Overcoming Writer's Block        Writing Center Home

 

 

Often  writer's block is an excellent clue that the material you're writing about hasn't quite jelled in your mind. Here are some tips on how to break out of a stuck feeling:

  • Have a friend ask you questions, then talk into a tape recorder. Transcribe your voice onto paper.
  • Writing a stream of consciousness style may reveal the thoughts, topics, and ideas that your brain is withholding from you.
  • Write some drivel. Just pick a topic, such as "why I can't write right now" or "why I hate the essay/article I'm working on right now" or "why I hate TV" or anything. If you're completely uninspired, look around the room and force yourself to pick a really boring topic (like writing a review of the drapes).
  • Try writing several pages on why you shouldn't have to write a paper. With frustration vented and juices flowing, you may be able to write the actual paper.
  • Allow yourself to write B+ or C+ stuff.

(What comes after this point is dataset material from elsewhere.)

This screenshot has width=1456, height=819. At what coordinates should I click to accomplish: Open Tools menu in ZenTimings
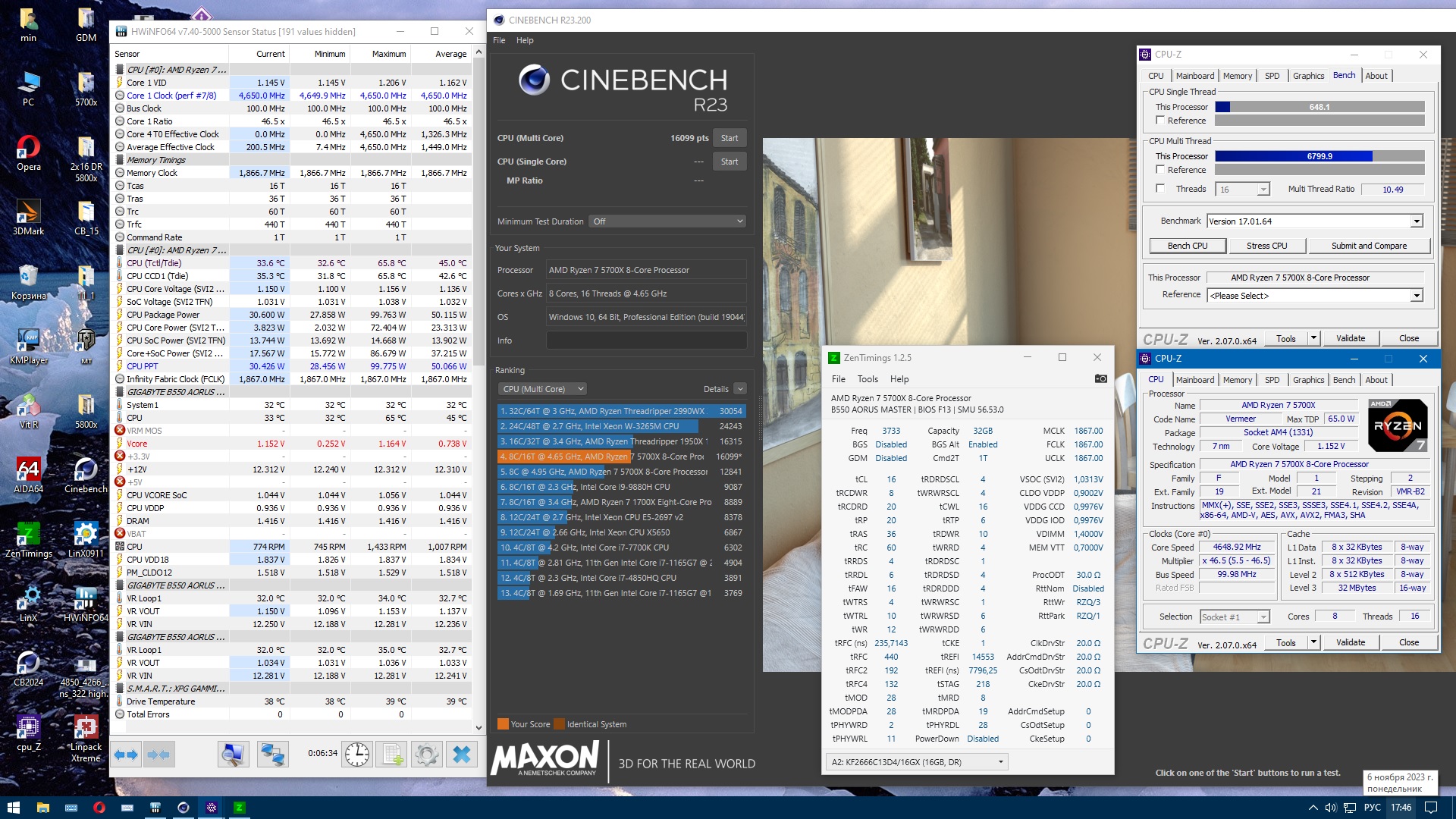pyautogui.click(x=867, y=379)
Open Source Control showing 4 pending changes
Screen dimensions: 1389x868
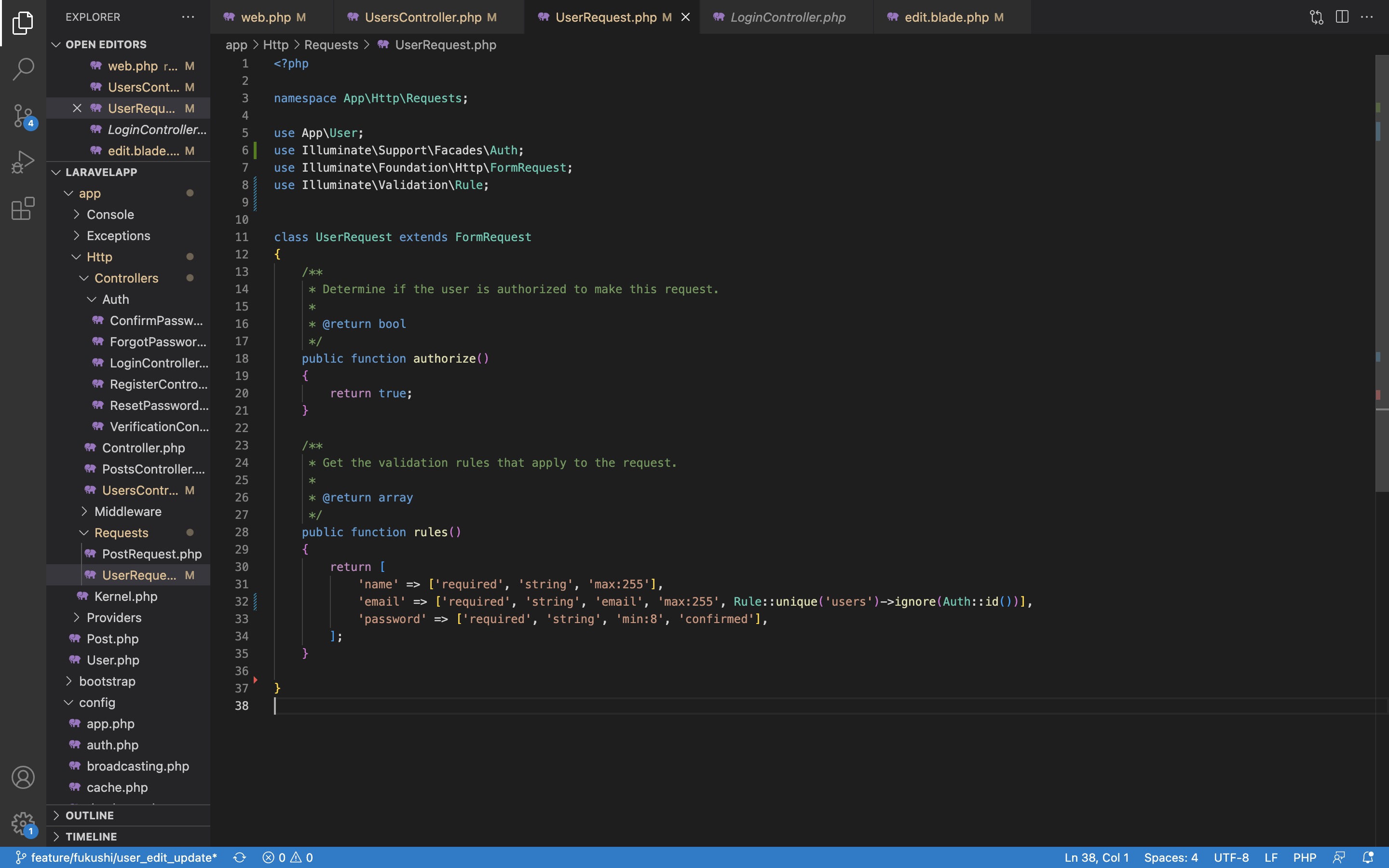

You don't always have to be brilliant, and you don't always have to turn in peak performance assignments. Often "good work" will satisfy your ends. Plus, you'll often have a chance to revise and polish your C+ work later, so give yourself a break and just get some material down.
  • Babble! You may have already learned this technique in high and middle school. When you can't think of what to write about,  just tell how your day went or what the sky looks like or how your cat made a big mess out of your mom's favorite plant! Then all of the sudden (hopefully) POOF! You have an idea, and you can continue your work!
  • Start writing to yourself anything you see or think. After a few minutes you will be back into your essay or article again.
  • Try talking to someone about the topic and record your conversation. Playing it back when you experience a block may help.
  • Write. Pretend this isn't the real essay you're working on. Pretend you're only rehearsing your essay, and it doesn't matter what you write. Pretend no one will ever see what you have written, unless you want them to. You don't even have to see what you've written, unless you want to. Sometimes the rehearsal goes poorly and you know you need to practice more. But, sometimes, the rehearsal will be grand. Remember that feeling and try to use it for the real essay.
  • Read. Ask yourself questions. Imagine a reader asking you questions. Engage someone in dialogue. When you have something to say, then return to the writing.
  • Peter Elbow's method, "free writing," consists of setting aside a period of only ten minutes a day for this exercise. He compares it to aerobics. The rules are that you must write continuously, never lifting the pen from the paper or your fingers from the keys for the entire 10 minute period. It doesn't matter what you're writing. You can be writing, "I hate this. My hands hurt. This is stupid. Why am I doing this?" etc. That's fine, Just think of it as garbage. You're getting rid of it. Eventually, and usually sooner than you think, you'll begin to tap into the subconscious. You'll loosen up, and creative juices will flow. Try it. Accept it as a regime. It really works.
  • Go for clarity. Get right to the point. Write exactly what your readers need to know and worry about polishing up later. Often a creative idea will hit AFTER you've written the first few paragraphs.
  • Observation--the ability to look and be interested and curious in everything is most important.
  • Be prepared to write rubbish before you write the good stuff.
  • Make a wheel with spokes coming off. At the center of the wheel write the name of your subject. On the spokes, list all the possible things you can mention about this subject. Look at the list. Do you want to discuss one aspect and any topic listed or combine several to create an essay? If only one, place that topic at the center of the wheel and create spokes using the topic alone.
  • Only write what you actually know. When you don't know, find out.
  • Write something that doesn't bore you.